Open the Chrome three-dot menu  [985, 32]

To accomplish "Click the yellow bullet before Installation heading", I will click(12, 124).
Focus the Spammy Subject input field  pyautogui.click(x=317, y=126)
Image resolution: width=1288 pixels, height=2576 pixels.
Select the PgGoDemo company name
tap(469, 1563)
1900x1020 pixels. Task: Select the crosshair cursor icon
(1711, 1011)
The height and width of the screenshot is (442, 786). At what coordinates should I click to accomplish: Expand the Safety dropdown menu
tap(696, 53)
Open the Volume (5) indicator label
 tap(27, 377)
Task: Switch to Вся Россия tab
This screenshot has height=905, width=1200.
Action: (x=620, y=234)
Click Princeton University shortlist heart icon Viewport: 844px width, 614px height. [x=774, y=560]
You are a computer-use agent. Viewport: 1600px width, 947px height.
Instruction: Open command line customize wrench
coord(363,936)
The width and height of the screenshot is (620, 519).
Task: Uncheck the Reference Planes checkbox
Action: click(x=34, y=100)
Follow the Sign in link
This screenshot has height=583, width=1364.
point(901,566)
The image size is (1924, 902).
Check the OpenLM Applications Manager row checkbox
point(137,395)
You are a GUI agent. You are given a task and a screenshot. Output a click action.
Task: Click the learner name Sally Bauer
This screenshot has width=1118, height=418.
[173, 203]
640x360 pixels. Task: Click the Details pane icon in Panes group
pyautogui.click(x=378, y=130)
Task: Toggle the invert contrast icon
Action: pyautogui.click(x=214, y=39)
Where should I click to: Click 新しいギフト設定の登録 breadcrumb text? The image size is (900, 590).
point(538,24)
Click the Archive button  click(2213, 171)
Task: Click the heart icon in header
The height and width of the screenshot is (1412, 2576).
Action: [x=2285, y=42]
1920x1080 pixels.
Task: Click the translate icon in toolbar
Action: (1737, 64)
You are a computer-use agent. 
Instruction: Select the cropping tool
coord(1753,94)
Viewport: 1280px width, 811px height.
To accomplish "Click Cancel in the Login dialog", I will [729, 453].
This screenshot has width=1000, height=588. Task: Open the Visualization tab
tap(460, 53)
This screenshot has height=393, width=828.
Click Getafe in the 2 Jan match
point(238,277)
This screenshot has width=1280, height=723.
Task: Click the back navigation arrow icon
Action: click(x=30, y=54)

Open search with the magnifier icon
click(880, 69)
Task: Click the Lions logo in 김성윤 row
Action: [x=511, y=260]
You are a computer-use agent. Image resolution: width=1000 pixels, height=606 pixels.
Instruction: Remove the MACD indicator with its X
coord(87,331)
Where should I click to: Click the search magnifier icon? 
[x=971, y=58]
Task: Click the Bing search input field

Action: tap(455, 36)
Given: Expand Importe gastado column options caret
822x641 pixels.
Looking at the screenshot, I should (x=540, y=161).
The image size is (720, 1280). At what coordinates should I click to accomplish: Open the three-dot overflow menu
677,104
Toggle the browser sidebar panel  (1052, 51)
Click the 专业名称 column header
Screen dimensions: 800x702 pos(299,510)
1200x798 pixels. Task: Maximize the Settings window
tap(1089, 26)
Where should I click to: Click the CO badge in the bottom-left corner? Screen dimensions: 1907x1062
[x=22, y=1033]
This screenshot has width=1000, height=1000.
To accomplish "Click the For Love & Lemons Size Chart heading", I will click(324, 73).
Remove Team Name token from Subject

+ + + + + + +

:: Given task ::
Can you extract every line of the material above and reproduce each one unchanged?

:: Full solution ::
Open the Chrome three-dot menu  [985, 32]

To accomplish "Click the yellow bullet before Installation heading", I will click(12, 124).
Focus the Spammy Subject input field  pyautogui.click(x=317, y=126)
Image resolution: width=1288 pixels, height=2576 pixels.
Select the PgGoDemo company name
tap(469, 1563)
1900x1020 pixels. Task: Select the crosshair cursor icon
(1711, 1011)
The height and width of the screenshot is (442, 786). At what coordinates should I click to accomplish: Expand the Safety dropdown menu
tap(696, 53)
Open the Volume (5) indicator label
 tap(27, 377)
Task: Switch to Вся Россия tab
This screenshot has height=905, width=1200.
Action: (x=620, y=234)
Click Princeton University shortlist heart icon Viewport: 844px width, 614px height. [x=774, y=560]
You are a computer-use agent. Viewport: 1600px width, 947px height.
Instruction: Open command line customize wrench
coord(363,936)
The width and height of the screenshot is (620, 519).
Task: Uncheck the Reference Planes checkbox
Action: click(x=34, y=100)
Follow the Sign in link
This screenshot has height=583, width=1364.
point(901,566)
The image size is (1924, 902).
Check the OpenLM Applications Manager row checkbox
point(137,395)
You are a GUI agent. You are given a task and a screenshot. Output a click action.
Task: Click the learner name Sally Bauer
This screenshot has width=1118, height=418.
[173, 203]
640x360 pixels. Task: Click the Details pane icon in Panes group
pyautogui.click(x=378, y=130)
Task: Toggle the invert contrast icon
Action: pyautogui.click(x=214, y=39)
Where should I click to: Click 新しいギフト設定の登録 breadcrumb text? The image size is (900, 590).
point(538,24)
Click the Archive button  click(2213, 171)
Task: Click the heart icon in header
The height and width of the screenshot is (1412, 2576).
Action: [x=2285, y=42]
1920x1080 pixels.
Task: Click the translate icon in toolbar
Action: (1737, 64)
You are a computer-use agent. 
Instruction: Select the cropping tool
coord(1753,94)
Viewport: 1280px width, 811px height.
To accomplish "Click Cancel in the Login dialog", I will [729, 453].
This screenshot has width=1000, height=588. Task: Open the Visualization tab
tap(460, 53)
This screenshot has height=393, width=828.
Click Getafe in the 2 Jan match
point(238,277)
This screenshot has width=1280, height=723.
Task: Click the back navigation arrow icon
Action: click(x=30, y=54)

Open search with the magnifier icon
click(880, 69)
Task: Click the Lions logo in 김성윤 row
Action: [x=511, y=260]
You are a computer-use agent. Image resolution: width=1000 pixels, height=606 pixels.
Instruction: Remove the MACD indicator with its X
coord(87,331)
Where should I click to: Click the search magnifier icon? 
[x=971, y=58]
Task: Click the Bing search input field

Action: tap(455, 36)
Given: Expand Importe gastado column options caret
822x641 pixels.
Looking at the screenshot, I should (x=540, y=161).
The image size is (720, 1280). At what coordinates should I click to accomplish: Open the three-dot overflow menu
677,104
Toggle the browser sidebar panel  (1052, 51)
Click the 专业名称 column header
Screen dimensions: 800x702 pos(299,510)
1200x798 pixels. Task: Maximize the Settings window
tap(1089, 26)
Where should I click to: Click the CO badge in the bottom-left corner? Screen dimensions: 1907x1062
[x=22, y=1033]
This screenshot has width=1000, height=1000.
To accomplish "Click the For Love & Lemons Size Chart heading", I will click(324, 73).
Remove Team Name token from Subject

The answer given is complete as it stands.